また、この5週間における外国人投資家の動向は次の通り。

3月2日-6日……5433億1620万3000円売超
3月9日-13日……1745億2670万7000円売超
3月16日-19日……46億9804万8000円買超
3月23日-27日……1614億4340万0000円売超
3月30日-4月3日……817億4915万8000円買超

今回計測週は前半で大きく下げた後、4月に入ってからは再び上昇を見せ、週最終日には日経平均で9000円台に迫ろうかという勢いを見せた。しかし区切りの良い9000円は天井感が強く、近づくにつれて売り圧力も増加。結局弾かれる形となっている。3月27日にも似たような雰囲気で叩き返されており、もう一度9000円突破のトライが失敗すると、日足で三尊が完成してしまうことになる。どうにか超えて雰囲気を変えて欲しいものだが。

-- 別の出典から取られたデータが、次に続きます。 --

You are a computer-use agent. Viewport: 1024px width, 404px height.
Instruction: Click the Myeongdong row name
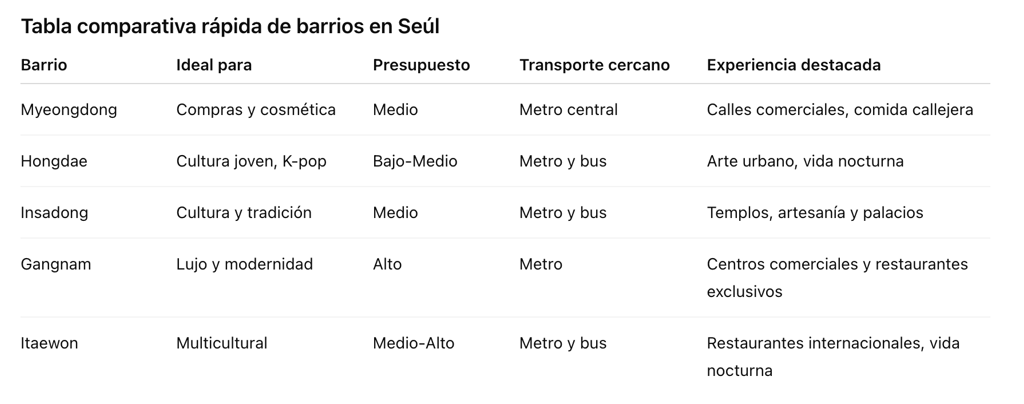(69, 110)
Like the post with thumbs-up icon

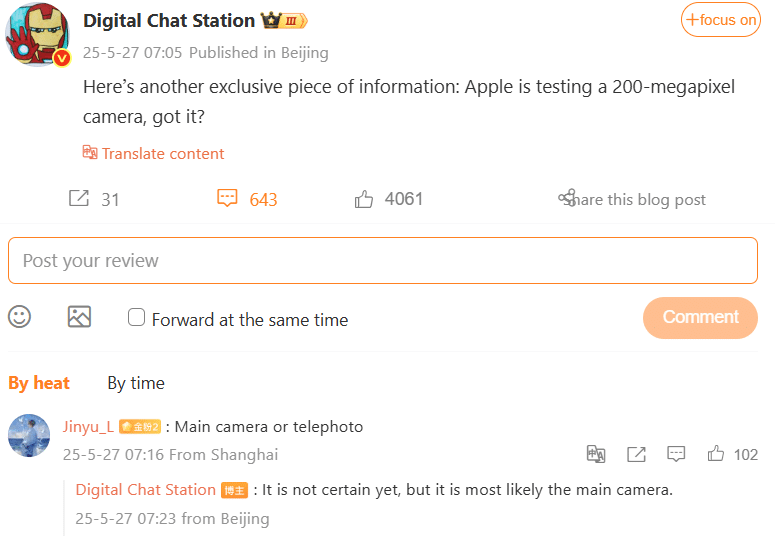(x=364, y=199)
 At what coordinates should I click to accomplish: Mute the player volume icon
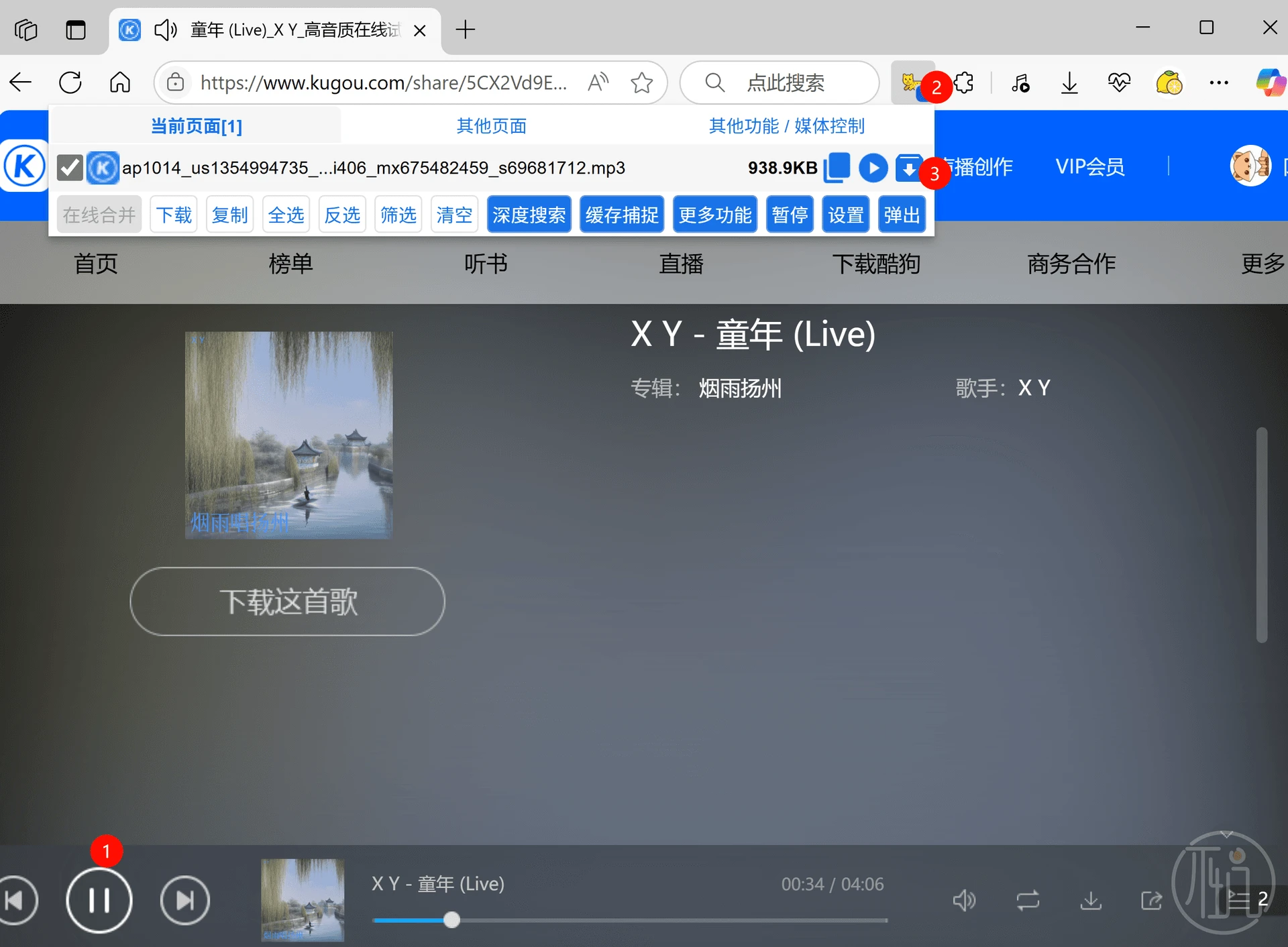tap(964, 900)
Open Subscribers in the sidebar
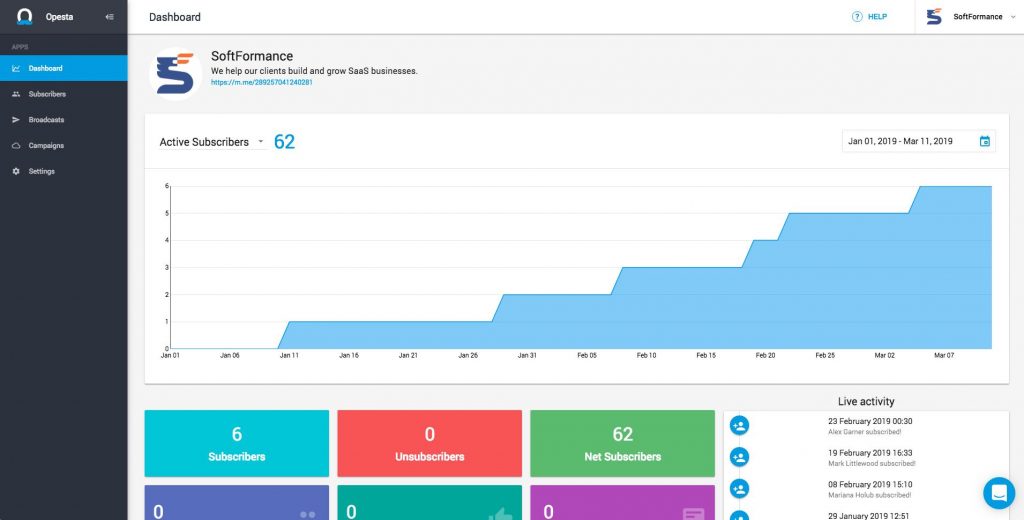Screen dimensions: 1024x520 [47, 94]
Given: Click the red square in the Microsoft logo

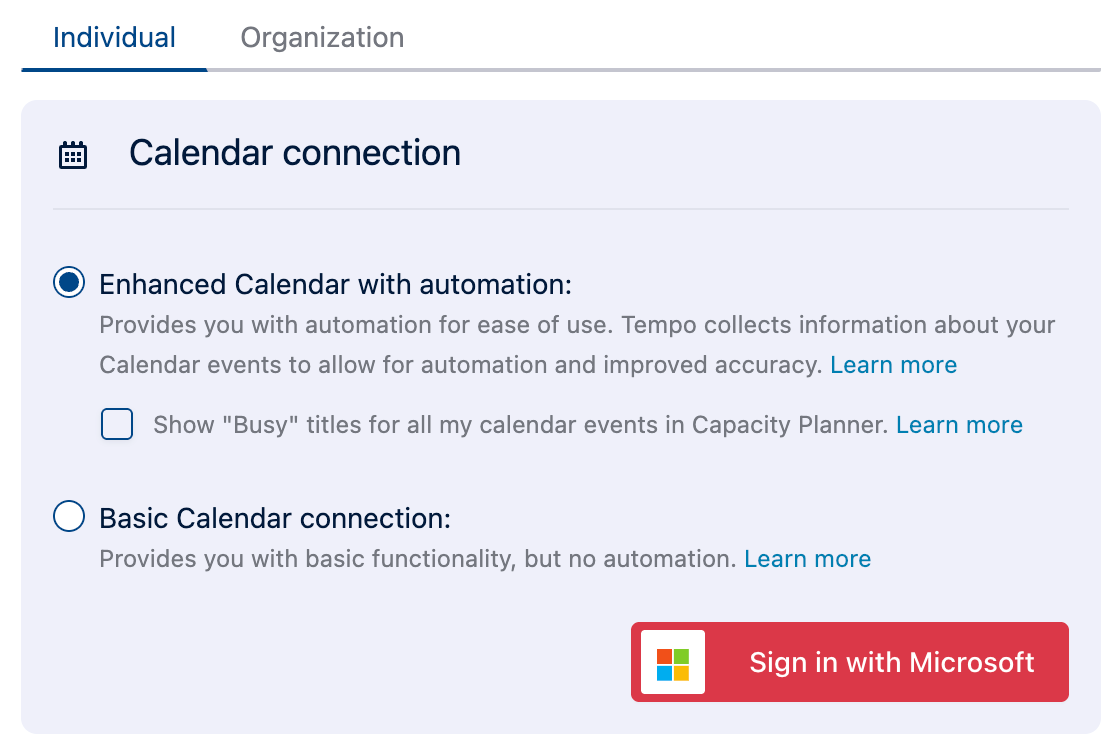Looking at the screenshot, I should tap(664, 656).
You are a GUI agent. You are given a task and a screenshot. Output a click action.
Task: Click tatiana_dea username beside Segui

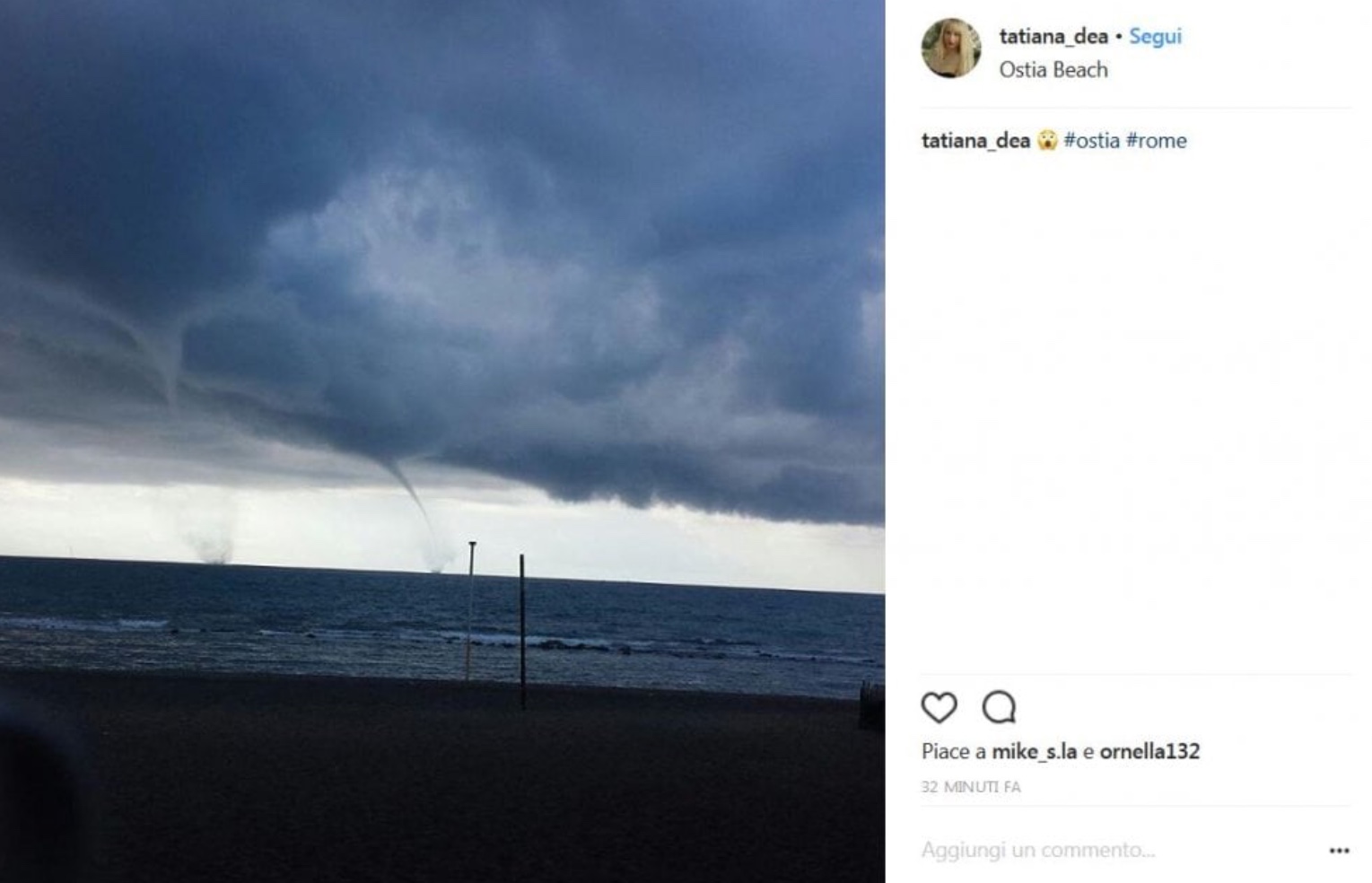[1053, 37]
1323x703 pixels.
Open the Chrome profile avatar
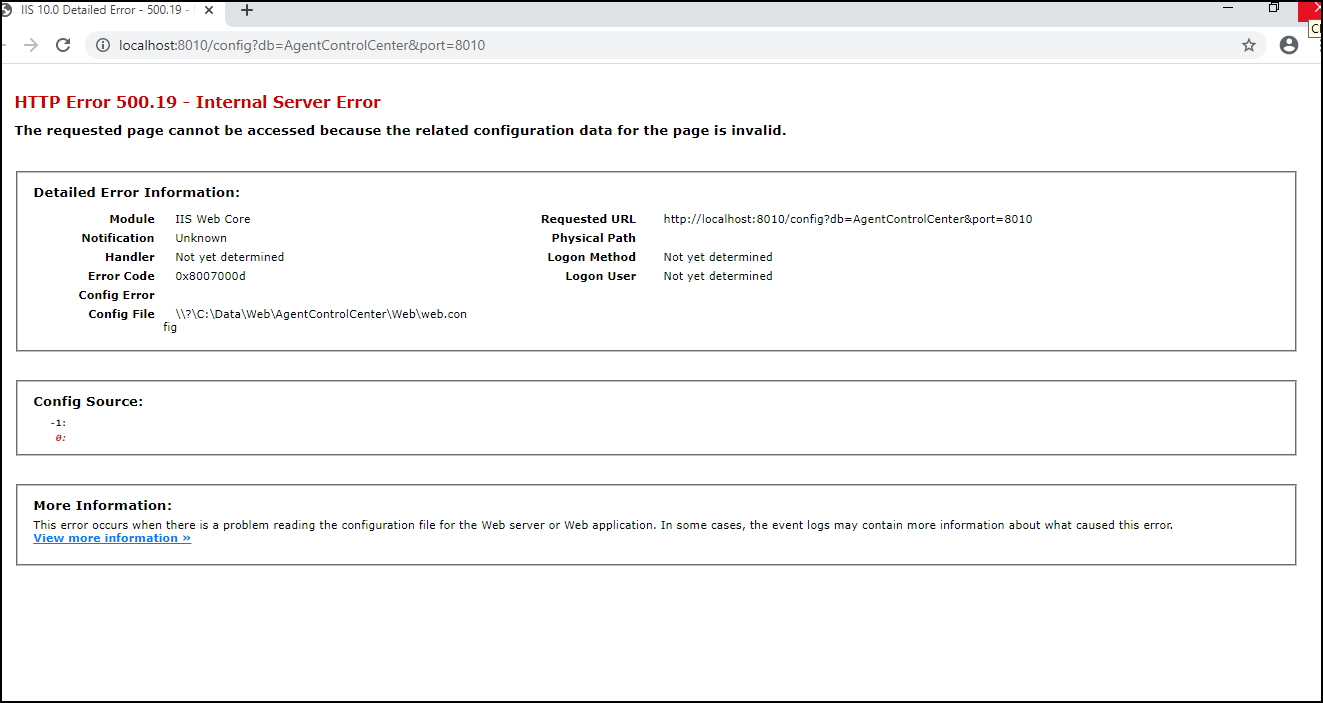[x=1289, y=45]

昨今の上昇機運はレパトリが終わったこと、大きなネガティブ材料がいくつもひかえているがとりあえず目の前にはポジティブな材料がいくつか見え、それに反応している形になる。政府の経済政策は効を奏しつつあるが、世界的な不景気を一国の政策だけでどうにかできるほど世の中はあまくない。昨年のリーマンショックのようなことが、もう無いとは限らず、それが上値の重さを演出しているのだろう。

心理的には9000円を超えてなお上昇が続けば、しばらくは安心できるのだが、どうだろうか。